(Dataset items)
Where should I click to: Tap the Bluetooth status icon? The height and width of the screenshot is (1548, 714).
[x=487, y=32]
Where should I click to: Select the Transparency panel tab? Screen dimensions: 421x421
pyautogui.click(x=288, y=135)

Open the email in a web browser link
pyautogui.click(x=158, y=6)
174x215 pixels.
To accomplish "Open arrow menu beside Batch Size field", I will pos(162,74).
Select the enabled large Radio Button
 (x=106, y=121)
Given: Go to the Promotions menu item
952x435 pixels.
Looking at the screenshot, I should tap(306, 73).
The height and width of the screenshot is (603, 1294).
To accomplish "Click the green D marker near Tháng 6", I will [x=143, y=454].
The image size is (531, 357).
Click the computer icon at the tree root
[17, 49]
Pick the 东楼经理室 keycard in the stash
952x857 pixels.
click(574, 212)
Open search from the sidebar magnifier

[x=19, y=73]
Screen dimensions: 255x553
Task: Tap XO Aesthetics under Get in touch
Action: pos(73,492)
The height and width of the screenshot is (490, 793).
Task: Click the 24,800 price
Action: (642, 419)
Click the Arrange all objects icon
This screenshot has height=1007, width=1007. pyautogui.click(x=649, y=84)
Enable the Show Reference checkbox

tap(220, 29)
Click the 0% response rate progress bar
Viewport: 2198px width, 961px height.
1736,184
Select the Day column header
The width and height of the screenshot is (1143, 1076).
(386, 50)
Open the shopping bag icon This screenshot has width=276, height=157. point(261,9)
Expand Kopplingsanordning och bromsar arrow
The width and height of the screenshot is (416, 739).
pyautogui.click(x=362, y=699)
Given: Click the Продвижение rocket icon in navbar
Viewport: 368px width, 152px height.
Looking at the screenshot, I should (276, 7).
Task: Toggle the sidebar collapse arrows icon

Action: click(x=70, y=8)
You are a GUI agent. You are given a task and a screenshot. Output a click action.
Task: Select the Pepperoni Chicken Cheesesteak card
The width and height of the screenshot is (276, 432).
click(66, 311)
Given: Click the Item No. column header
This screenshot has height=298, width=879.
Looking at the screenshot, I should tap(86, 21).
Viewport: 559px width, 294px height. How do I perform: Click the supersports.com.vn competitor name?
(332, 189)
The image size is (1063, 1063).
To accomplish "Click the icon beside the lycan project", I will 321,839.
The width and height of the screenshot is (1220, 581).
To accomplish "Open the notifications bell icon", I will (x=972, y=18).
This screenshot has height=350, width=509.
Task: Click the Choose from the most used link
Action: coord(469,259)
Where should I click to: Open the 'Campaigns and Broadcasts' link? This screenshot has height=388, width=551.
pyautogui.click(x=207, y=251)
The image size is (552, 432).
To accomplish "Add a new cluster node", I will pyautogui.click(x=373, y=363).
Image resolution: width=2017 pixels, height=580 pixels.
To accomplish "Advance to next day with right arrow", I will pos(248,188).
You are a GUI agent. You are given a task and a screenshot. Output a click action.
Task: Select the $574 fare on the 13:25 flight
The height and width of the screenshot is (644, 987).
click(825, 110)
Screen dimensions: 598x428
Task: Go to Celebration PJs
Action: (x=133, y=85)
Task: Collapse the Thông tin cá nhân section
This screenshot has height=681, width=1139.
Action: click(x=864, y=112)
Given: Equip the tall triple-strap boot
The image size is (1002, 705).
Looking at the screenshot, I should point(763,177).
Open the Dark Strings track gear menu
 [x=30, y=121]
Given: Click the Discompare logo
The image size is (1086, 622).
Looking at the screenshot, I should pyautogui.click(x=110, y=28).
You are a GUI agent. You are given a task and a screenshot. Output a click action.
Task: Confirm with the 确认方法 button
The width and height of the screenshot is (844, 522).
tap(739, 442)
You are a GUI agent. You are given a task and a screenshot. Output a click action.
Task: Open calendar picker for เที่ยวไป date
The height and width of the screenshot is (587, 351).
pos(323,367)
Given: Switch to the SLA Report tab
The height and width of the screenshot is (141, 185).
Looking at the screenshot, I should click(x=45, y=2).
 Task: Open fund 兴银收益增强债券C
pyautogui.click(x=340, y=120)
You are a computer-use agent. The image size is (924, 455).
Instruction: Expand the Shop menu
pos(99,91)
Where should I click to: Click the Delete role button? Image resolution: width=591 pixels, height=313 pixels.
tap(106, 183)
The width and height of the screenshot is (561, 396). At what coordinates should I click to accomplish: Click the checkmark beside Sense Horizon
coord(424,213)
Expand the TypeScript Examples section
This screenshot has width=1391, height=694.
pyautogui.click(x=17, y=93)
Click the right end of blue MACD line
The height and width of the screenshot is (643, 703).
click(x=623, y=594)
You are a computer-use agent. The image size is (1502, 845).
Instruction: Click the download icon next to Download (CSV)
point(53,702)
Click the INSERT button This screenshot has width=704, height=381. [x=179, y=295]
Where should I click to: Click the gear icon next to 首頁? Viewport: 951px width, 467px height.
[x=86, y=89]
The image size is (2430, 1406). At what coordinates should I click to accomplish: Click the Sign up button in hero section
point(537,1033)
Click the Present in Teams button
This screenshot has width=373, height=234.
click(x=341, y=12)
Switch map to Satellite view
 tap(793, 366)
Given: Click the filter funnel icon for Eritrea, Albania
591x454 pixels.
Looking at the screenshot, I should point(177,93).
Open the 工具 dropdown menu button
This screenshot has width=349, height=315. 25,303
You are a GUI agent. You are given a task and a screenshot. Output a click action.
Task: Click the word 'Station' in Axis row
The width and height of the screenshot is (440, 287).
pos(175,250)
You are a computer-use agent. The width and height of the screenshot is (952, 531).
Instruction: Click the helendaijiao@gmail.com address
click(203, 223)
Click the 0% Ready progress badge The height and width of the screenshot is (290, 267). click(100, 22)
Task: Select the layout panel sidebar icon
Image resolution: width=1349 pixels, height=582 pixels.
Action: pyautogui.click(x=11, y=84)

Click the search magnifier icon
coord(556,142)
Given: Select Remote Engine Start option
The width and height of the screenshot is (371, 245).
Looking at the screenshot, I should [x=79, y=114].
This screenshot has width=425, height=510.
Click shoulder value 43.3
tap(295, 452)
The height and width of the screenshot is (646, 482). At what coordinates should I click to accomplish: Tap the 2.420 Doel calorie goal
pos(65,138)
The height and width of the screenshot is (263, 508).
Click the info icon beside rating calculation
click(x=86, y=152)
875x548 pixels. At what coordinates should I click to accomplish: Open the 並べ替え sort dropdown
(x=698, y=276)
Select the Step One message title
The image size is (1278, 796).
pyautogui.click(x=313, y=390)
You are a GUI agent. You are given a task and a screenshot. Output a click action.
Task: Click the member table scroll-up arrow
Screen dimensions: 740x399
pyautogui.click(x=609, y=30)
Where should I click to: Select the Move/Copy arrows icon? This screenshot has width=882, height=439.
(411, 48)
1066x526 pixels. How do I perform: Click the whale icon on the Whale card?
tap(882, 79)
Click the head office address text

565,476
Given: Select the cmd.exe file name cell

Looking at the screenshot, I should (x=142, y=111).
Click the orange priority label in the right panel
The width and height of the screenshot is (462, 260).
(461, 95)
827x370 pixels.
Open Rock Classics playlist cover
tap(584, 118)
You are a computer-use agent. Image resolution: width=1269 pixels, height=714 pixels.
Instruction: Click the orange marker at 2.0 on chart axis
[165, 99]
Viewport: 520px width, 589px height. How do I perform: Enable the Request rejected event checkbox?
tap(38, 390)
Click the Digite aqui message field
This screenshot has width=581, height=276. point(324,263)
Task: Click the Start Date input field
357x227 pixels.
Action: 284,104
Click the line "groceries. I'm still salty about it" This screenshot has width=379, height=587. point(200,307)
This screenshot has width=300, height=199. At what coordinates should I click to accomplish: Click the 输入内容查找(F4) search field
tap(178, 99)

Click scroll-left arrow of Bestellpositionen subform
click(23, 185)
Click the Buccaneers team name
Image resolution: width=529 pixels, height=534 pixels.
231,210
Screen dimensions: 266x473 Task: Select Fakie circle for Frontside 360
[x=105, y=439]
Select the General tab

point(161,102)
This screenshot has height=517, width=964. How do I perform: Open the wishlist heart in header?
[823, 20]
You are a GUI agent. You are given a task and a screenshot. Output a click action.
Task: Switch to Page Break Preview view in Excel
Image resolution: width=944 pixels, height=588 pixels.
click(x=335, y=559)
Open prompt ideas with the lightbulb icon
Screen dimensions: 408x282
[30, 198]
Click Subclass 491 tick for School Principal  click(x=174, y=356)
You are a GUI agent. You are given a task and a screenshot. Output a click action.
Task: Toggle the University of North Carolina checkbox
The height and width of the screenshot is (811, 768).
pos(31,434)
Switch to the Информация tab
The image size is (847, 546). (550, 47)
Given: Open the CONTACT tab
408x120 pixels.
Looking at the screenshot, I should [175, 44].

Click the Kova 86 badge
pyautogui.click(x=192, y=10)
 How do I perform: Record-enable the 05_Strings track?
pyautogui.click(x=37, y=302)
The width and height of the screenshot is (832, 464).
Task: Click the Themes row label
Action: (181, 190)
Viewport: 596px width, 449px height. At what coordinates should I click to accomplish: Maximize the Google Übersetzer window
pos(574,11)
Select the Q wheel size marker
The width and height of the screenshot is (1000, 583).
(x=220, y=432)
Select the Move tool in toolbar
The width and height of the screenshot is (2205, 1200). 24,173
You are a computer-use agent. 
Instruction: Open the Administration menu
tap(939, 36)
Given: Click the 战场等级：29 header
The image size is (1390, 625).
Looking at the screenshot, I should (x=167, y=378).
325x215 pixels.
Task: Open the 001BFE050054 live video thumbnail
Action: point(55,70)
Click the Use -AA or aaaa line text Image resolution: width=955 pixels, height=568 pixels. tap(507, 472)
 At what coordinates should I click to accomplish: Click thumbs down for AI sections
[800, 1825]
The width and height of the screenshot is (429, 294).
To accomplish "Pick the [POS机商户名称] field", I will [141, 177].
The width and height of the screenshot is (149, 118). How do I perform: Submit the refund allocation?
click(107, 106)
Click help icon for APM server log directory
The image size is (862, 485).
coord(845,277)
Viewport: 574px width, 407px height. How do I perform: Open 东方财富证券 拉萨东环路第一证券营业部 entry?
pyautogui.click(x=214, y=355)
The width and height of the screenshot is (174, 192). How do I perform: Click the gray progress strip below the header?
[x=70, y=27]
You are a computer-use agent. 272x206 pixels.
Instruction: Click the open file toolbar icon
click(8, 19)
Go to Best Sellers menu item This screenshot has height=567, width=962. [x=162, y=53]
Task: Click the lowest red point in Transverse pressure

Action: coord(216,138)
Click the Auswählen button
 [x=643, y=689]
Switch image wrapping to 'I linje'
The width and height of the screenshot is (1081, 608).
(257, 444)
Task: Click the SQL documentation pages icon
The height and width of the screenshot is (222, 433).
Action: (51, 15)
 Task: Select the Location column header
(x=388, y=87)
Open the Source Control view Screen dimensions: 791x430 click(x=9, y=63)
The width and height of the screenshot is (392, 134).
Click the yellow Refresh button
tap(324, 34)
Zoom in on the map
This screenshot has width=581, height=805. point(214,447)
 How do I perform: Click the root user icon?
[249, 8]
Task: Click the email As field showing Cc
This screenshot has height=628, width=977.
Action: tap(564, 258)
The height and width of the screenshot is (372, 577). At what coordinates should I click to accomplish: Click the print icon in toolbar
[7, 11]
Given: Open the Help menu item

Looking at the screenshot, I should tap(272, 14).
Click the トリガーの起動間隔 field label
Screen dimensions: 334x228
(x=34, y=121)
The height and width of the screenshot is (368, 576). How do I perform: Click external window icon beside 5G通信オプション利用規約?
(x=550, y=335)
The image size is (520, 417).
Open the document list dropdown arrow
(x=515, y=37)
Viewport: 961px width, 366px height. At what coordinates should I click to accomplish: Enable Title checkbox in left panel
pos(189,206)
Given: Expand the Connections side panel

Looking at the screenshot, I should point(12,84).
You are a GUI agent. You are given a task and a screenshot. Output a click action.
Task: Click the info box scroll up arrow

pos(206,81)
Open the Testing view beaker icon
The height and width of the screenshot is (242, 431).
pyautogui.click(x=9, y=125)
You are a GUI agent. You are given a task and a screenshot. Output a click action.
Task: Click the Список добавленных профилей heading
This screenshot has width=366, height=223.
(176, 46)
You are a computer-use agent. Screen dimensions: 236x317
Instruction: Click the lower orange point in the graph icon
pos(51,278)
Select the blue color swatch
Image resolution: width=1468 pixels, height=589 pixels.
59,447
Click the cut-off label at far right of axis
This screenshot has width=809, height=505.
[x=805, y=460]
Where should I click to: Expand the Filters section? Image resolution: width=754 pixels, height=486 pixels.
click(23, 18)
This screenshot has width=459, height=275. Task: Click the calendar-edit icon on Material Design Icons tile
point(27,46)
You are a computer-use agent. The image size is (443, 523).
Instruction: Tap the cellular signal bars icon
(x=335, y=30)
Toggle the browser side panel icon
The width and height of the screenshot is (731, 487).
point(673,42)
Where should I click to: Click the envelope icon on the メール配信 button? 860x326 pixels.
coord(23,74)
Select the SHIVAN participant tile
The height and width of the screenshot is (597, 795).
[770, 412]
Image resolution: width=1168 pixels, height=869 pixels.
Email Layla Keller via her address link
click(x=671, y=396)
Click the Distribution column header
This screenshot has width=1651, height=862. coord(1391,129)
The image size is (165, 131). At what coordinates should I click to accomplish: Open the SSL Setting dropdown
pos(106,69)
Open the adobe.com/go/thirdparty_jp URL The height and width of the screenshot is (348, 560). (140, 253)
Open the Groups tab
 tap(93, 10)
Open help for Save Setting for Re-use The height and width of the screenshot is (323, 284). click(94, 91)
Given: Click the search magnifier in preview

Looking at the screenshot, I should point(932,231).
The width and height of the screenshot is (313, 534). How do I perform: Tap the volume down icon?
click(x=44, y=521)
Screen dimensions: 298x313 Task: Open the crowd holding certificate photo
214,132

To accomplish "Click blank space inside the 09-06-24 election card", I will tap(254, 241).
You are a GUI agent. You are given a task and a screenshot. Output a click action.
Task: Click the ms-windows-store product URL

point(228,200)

## Aim of the task
Scan the entries for lines holding the string "with", then copy every one of them.

## Your solution
To accomplish "Advance to next day with right arrow", I will pos(248,188).
Task: Confirm with the 确认方法 button
Open prompt ideas with the lightbulb icon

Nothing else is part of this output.